EXERCISE BRIEF: Could you render the rows, from the line with "Disable the top blue toggle on the right" through the end of the rows, as a Markdown table with columns No. and Text, skipping blank lines and leaving out the pictures?
##############################
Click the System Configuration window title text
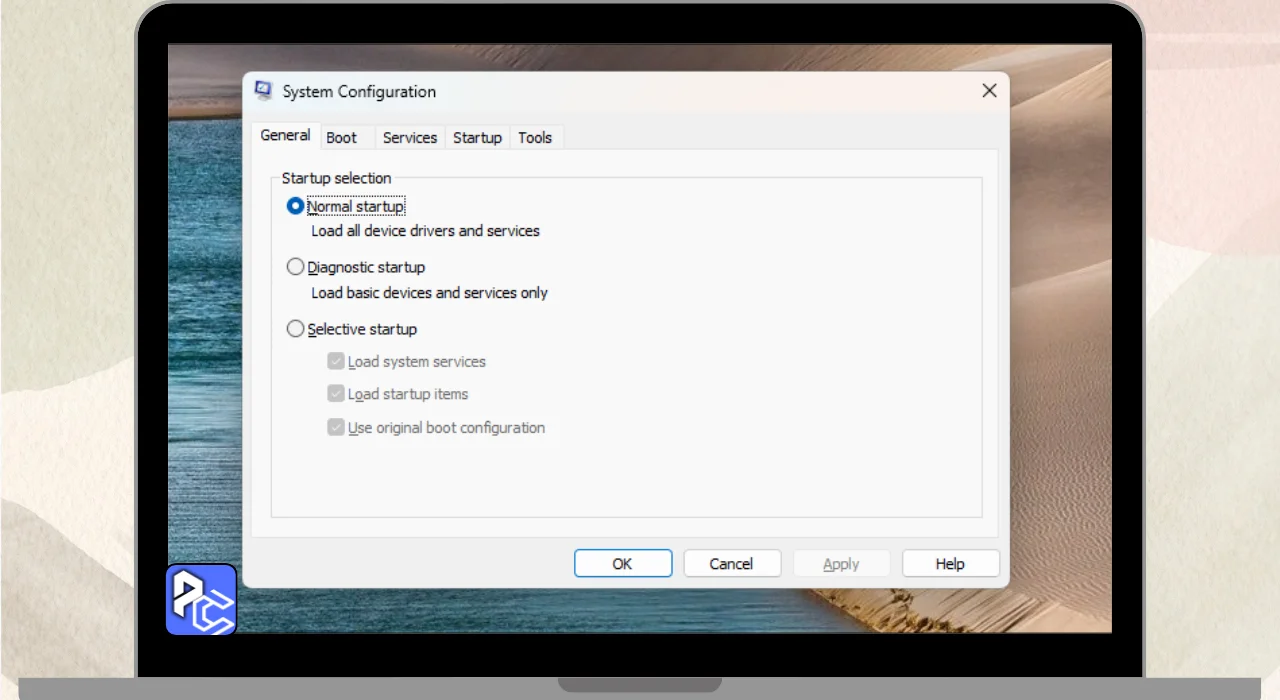 (359, 92)
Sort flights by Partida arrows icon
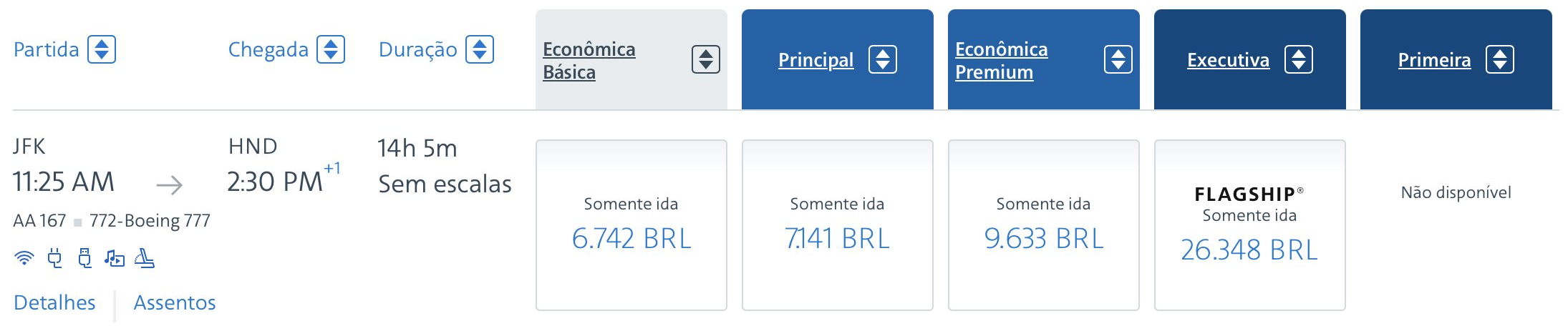 (x=102, y=49)
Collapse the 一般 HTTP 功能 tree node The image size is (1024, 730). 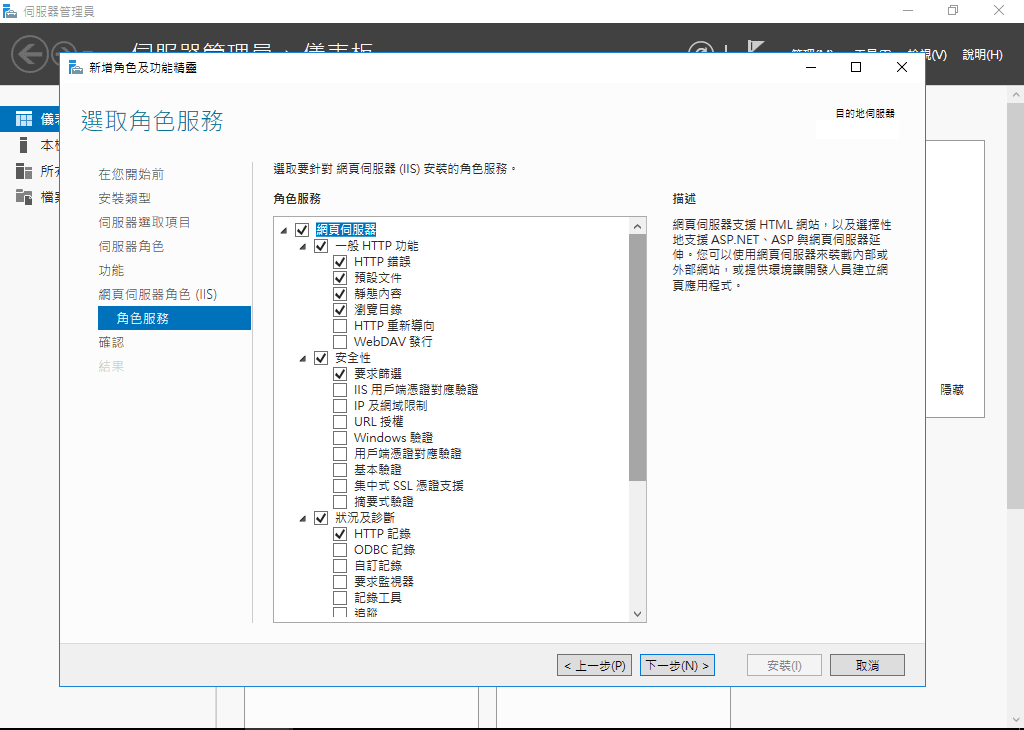click(x=303, y=246)
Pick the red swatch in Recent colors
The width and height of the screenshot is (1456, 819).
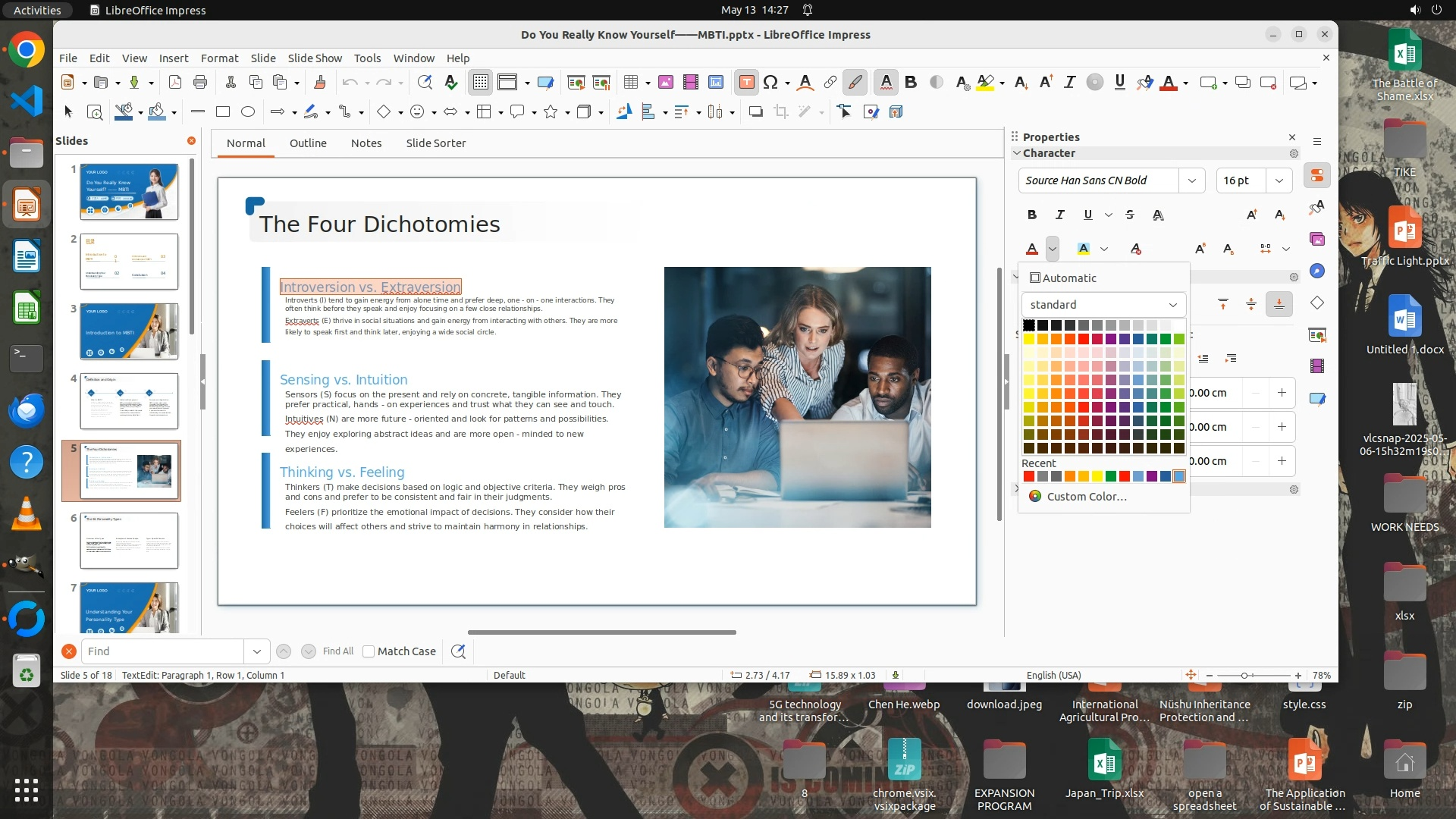(1029, 476)
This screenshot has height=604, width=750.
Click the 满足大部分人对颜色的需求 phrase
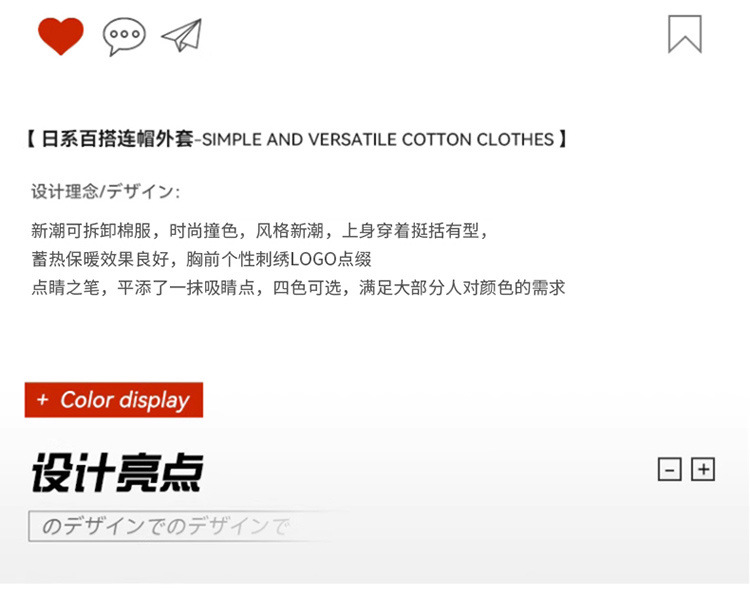click(462, 288)
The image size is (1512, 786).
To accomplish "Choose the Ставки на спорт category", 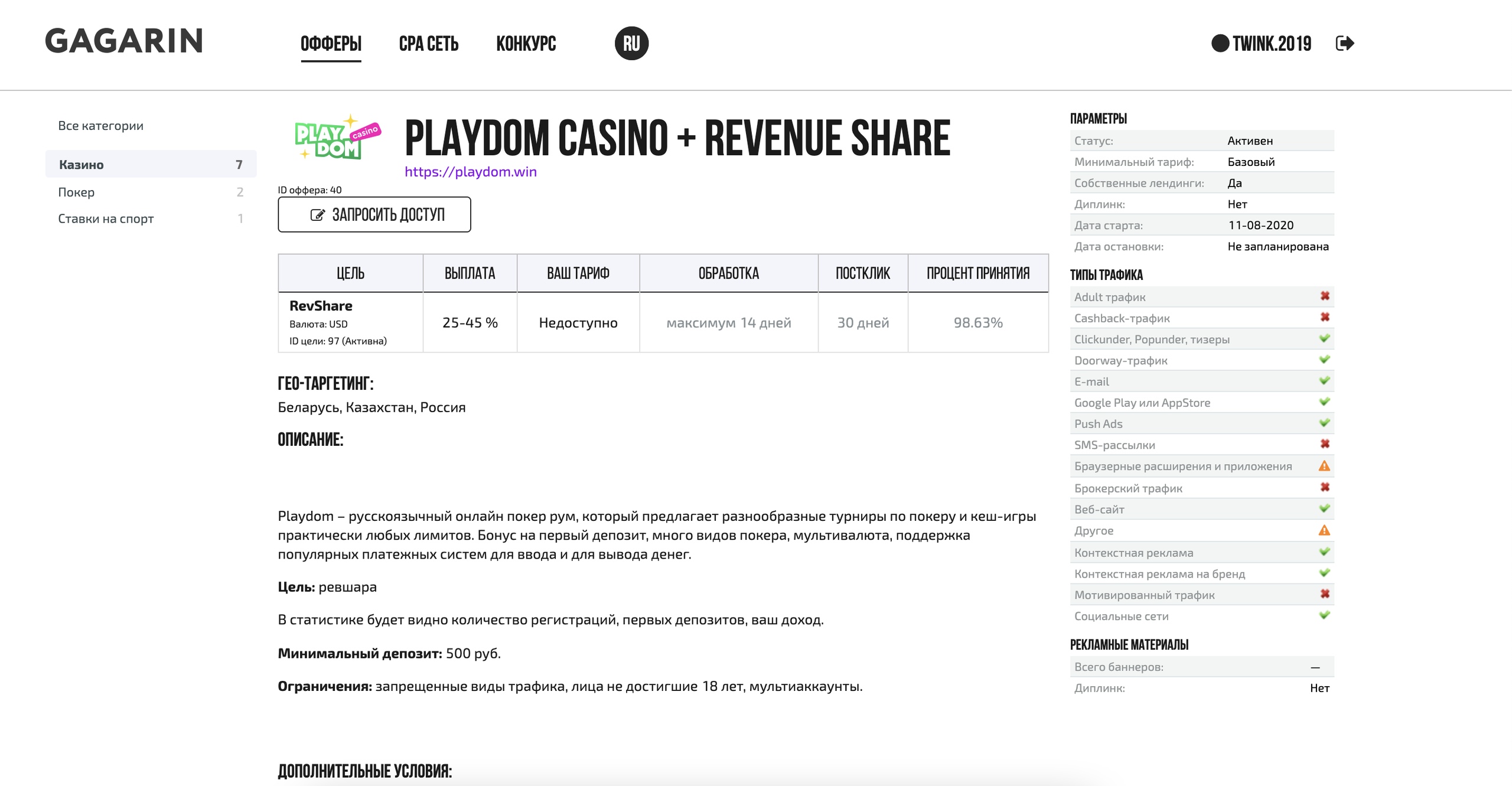I will (x=106, y=218).
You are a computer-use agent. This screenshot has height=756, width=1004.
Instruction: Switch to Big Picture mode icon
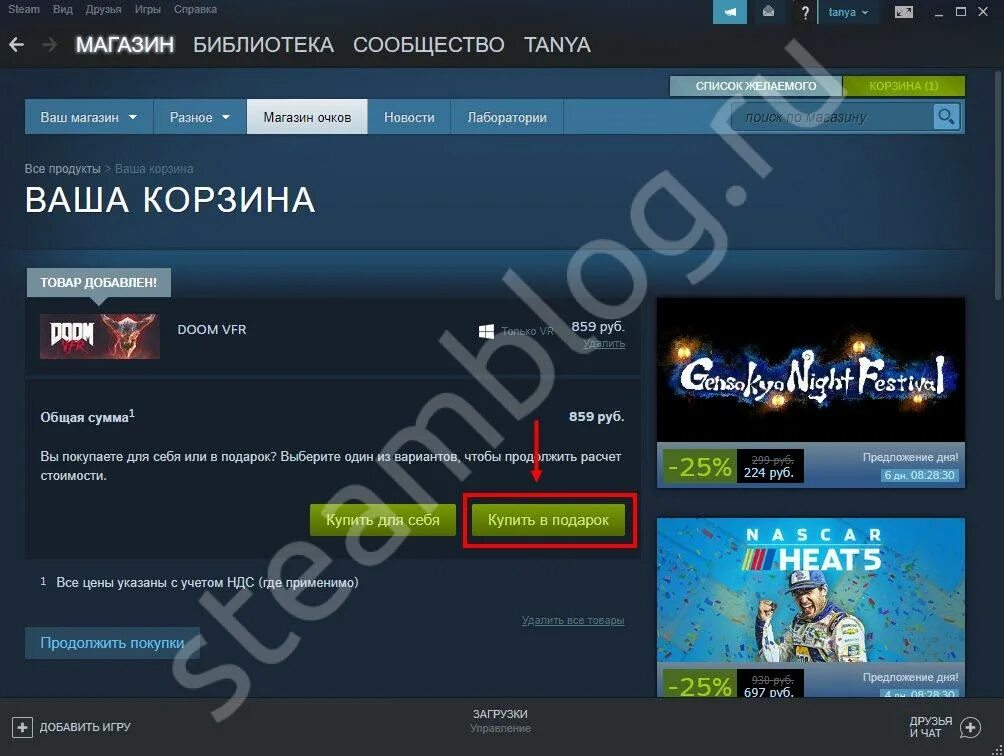pos(903,12)
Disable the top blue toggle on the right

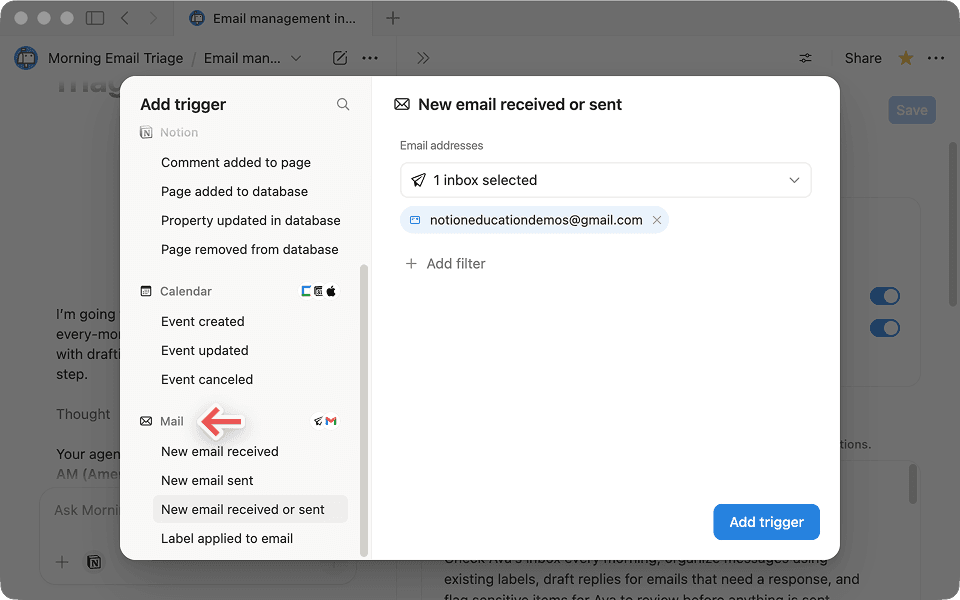pos(884,296)
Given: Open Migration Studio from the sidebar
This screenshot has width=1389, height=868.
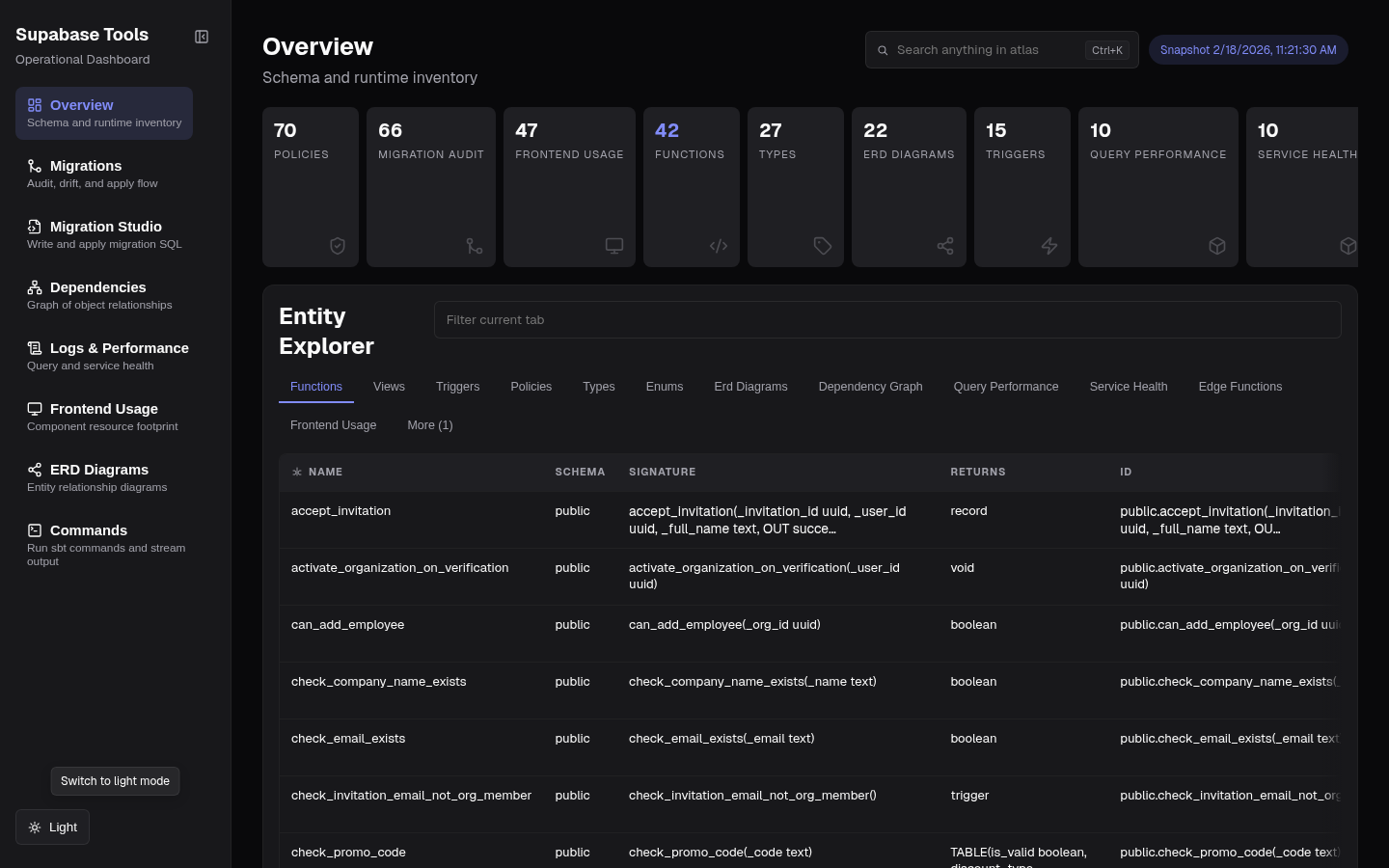Looking at the screenshot, I should [x=106, y=227].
##############################
EXPECTED ANSWER:
| No. | Text |
|---|---|
| 1 | Disable the top blue toggle on the right |
| 2 | pos(884,296) |
| 3 | Given: Open Migration Studio from the sidebar |
| 4 | This screenshot has width=1389, height=868. |
| 5 | Looking at the screenshot, I should [x=106, y=227]. |